Es braucht mehr Unterstützer

Bislang ist Abacus der einzige grosse Sponsor des Projekts. Damit der Smartfeld ICT Campus aber auch in einem Jahr noch besteht, braucht es mindestens drei weitere solcher Sponsoren, plus viele weitere zahlende Mitglieder, wie aktuell Leica Geosystems, Merkle Schweiz, Raiffeisen Schweiz, EGELI Informatik AG, Smartfeld, IFP Informatik AG, EMPA und die HSG. Mitglieder geniessen den Vorteil, dass sie direkt im ICT-Campus Nachwuchs rekrutieren können.

Für Roger Wüthrich-Hasenböhler ist deshalb klar: «Es braucht ein Modell, in dem der Staat und die Wirtschaft das miteinander aufbauen und auch zusammen sicherstellen, damit es nachhaltig finanziert wird.» Den Schlüssel zum Erfolg sieht Wüthrich-Hasenböhler im «Urner Modell». Der Kanton Uri hat beschlossen, die ICT-Scouts in alle Sekundarklassen zu schicken und die Kosten dafür zu übernehmen. Die Kosten für den anschliessenden ICT-Campus übernimmt die Wirtschaft. So sind die Kosten nach dem Nutzniesserprinzip aufgeteilt. Es sei ein pragmatischer Kurs der kleinen Schritte, die in jedes Budget passen. «Wenn wir in Zukunft wettbewerbsfähig sein wollen, dann müssen wir uns ein wenig aus dem Fenster lehnen.» In China kämen pro Jahr eine Million ICT Fachkräfte auf den Markt, die ETH brächte es gerade mal auf 1000. «Dass die Wirtschaft diese Leistung dringend braucht, steht ausser Frage», so Wüthrich-Hasenböhler.

Optimale Ergänzung

Für den St.Galler Bildungsdirektor Stefan Kölliker ist die gegenseitige Ergänzung von Schule und privaten Initiativen optimal: «Die Schule kann nicht alles leisten, sie hat einen sehr vielfältigen Auftrag.

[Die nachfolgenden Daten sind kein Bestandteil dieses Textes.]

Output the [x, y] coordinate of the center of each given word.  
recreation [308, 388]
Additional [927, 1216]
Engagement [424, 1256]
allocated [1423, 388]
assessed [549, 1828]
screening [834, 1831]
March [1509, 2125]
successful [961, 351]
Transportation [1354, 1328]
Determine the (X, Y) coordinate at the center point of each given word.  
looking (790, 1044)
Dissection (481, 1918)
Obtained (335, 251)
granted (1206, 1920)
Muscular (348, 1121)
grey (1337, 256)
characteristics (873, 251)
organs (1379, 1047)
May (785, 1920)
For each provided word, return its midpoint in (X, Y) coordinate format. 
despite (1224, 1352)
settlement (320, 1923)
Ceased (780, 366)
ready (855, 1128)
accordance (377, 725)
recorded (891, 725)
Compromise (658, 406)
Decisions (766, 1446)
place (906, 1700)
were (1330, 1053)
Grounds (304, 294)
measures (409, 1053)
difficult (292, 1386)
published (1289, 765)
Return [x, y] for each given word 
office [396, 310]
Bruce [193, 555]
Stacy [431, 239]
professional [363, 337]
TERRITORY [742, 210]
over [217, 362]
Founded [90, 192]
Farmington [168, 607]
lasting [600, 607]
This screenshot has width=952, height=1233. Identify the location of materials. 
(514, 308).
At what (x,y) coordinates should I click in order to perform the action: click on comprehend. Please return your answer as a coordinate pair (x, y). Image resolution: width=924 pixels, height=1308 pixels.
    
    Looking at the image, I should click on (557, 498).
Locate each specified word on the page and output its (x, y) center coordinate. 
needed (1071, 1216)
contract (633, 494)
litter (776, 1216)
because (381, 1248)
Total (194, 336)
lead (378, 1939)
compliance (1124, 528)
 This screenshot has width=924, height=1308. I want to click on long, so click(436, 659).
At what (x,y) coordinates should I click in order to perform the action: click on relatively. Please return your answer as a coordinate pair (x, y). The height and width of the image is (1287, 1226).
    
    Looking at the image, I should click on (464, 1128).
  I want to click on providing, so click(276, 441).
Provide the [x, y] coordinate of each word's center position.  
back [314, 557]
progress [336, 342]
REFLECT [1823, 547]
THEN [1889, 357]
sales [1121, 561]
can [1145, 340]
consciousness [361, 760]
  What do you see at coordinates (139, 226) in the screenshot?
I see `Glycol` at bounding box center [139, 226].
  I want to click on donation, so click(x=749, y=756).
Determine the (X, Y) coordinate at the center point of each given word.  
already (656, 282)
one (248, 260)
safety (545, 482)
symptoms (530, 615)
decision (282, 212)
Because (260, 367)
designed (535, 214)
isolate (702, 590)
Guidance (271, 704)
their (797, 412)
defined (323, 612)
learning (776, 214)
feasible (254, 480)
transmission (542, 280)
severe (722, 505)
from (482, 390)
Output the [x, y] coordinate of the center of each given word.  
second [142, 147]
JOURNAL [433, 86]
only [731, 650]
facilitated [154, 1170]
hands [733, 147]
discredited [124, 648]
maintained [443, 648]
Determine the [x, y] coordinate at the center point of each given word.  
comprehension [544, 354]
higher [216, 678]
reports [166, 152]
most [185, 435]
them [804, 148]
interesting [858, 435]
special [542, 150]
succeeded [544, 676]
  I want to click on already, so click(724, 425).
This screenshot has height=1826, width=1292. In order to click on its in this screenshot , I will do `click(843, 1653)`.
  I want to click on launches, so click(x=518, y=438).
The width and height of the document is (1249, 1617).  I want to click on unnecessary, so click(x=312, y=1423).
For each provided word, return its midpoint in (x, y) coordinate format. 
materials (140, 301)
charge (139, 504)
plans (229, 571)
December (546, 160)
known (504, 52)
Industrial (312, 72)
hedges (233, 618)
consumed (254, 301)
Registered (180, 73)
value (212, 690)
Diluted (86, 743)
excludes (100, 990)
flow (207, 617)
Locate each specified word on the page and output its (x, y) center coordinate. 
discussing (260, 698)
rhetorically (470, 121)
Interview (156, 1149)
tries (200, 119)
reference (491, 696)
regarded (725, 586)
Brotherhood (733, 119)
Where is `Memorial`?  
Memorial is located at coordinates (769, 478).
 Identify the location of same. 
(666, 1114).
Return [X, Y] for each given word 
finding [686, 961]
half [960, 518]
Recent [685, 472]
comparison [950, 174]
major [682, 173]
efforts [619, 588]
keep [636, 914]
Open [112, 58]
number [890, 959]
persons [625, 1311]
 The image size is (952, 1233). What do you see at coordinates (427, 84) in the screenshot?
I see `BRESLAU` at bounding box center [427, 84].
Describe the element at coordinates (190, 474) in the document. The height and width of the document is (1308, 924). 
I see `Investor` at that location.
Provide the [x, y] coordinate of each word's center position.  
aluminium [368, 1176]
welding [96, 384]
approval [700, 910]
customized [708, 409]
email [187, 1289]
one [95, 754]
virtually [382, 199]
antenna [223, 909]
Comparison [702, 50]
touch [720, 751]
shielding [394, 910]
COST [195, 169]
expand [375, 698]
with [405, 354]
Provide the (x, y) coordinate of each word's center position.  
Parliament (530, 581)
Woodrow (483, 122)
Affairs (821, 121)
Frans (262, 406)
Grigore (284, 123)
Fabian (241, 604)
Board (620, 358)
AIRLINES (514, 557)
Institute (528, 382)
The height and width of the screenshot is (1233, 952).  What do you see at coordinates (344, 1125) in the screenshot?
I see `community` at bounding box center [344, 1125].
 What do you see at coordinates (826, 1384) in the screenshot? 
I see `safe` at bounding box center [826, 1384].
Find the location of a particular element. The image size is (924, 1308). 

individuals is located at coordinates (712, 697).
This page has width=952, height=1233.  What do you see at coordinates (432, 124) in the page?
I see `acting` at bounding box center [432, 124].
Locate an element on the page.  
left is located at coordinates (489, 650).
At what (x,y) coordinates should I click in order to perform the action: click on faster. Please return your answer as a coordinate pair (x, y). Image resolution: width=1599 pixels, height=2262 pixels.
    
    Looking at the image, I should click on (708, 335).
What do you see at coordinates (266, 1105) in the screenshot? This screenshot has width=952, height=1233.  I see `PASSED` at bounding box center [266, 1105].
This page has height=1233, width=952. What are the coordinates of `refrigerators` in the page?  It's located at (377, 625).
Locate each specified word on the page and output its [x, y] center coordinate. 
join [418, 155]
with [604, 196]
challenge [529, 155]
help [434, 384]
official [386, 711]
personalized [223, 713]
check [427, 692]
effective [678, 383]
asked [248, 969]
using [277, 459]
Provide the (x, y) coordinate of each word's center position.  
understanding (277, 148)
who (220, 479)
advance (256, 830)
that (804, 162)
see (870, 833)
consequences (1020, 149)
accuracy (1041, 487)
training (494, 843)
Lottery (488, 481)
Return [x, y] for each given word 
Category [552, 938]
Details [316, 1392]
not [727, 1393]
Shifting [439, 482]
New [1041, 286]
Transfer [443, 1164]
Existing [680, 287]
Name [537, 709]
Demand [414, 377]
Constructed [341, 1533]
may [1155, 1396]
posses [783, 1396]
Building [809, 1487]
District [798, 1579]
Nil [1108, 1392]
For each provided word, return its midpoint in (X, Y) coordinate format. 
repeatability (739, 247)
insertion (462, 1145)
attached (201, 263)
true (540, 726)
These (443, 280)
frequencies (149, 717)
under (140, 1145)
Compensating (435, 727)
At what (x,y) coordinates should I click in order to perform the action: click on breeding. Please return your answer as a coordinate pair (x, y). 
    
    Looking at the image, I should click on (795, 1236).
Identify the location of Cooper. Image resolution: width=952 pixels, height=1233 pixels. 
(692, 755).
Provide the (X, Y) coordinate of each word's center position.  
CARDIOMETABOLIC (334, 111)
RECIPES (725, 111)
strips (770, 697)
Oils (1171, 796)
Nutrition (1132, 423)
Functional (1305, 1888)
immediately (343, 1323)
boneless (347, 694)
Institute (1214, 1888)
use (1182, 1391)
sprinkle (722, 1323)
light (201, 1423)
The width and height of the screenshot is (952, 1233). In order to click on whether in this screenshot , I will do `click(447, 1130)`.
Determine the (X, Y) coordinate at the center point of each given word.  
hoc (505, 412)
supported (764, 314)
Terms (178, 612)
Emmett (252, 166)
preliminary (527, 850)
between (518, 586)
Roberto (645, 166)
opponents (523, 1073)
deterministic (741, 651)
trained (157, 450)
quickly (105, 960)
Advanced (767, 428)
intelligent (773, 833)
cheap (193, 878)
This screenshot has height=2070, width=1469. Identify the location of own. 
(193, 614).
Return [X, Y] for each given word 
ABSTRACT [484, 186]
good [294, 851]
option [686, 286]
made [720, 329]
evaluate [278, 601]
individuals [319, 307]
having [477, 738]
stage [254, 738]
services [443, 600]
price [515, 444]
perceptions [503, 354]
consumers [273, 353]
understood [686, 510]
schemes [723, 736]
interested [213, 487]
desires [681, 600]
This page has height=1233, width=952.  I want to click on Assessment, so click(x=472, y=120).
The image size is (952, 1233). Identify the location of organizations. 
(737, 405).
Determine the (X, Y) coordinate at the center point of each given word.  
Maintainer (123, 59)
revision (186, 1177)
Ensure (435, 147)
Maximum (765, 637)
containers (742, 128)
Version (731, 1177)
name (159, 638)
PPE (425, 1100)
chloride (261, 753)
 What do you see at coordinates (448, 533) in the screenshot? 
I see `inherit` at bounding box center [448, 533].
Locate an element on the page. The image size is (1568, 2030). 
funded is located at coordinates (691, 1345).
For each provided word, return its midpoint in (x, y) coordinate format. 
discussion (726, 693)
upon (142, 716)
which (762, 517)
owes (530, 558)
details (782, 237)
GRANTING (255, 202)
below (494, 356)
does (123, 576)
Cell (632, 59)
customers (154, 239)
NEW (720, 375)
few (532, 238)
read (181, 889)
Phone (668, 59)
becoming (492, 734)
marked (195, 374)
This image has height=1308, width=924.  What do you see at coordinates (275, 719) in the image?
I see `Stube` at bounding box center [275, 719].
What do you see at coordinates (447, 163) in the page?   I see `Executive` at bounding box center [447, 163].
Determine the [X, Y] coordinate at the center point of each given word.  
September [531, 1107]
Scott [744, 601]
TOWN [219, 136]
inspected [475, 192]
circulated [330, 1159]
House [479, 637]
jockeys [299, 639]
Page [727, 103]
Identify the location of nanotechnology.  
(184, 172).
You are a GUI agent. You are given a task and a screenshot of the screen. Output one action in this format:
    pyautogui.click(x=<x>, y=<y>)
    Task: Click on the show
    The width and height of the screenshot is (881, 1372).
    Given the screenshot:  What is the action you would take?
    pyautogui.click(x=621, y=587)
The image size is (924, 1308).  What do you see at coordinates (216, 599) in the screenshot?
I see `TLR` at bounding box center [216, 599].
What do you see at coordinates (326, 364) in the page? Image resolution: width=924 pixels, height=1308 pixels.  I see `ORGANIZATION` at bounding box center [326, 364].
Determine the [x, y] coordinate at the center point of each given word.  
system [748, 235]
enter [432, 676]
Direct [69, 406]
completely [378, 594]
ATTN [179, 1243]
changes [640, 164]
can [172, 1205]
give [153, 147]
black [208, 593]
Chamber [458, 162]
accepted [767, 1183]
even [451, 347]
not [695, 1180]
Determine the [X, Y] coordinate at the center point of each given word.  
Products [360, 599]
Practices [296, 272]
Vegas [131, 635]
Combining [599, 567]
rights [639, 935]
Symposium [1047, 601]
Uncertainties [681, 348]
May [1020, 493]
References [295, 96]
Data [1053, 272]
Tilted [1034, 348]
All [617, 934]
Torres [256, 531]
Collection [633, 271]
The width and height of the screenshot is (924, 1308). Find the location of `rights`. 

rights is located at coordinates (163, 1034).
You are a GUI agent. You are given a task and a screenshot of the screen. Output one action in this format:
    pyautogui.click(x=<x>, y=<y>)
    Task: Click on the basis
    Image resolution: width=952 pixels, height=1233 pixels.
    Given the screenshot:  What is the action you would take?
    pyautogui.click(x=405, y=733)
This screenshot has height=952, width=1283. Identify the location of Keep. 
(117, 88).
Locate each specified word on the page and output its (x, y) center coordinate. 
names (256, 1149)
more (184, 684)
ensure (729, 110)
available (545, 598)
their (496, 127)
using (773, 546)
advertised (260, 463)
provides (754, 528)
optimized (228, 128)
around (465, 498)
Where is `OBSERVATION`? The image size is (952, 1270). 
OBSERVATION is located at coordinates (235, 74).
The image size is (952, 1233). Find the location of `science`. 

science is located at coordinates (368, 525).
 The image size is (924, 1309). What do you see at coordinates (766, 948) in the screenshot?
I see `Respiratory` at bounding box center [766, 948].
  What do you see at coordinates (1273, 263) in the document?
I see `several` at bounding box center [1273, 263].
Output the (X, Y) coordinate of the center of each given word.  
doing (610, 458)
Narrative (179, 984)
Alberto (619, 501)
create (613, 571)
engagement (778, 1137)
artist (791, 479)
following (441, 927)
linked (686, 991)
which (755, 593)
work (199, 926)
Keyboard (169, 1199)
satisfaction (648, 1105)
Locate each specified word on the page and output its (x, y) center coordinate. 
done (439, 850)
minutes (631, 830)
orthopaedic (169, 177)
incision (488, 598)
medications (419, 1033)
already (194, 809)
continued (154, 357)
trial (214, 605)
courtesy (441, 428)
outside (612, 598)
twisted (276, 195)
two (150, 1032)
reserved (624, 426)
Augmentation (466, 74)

Darum bin ich enorm erfreut über dieses Projekt. Dieses Modell, wo die Schule den Zugang zu den Schülerinnen und Schülern geben kann, der Rest dann aber ausserhalb des Schulunterrichts stattfindet, ist hervorragend.»

«Wenn wir das nicht hinkriegen, dann gibt es am Schluss einfach ein weiteres Projekt, dass alle gut finden, aber niemand tragen will», mahnte Wüthrich-Hasenböhler. «Das Modell ist bestechend, es ist hervorragend. Wir müssen uns vereint, in welcher Funktion auch immer, Mühe geben, dass das weiter geführt wird, das ist extrem wichtig», betonte Stefan Kölliker abschliessend.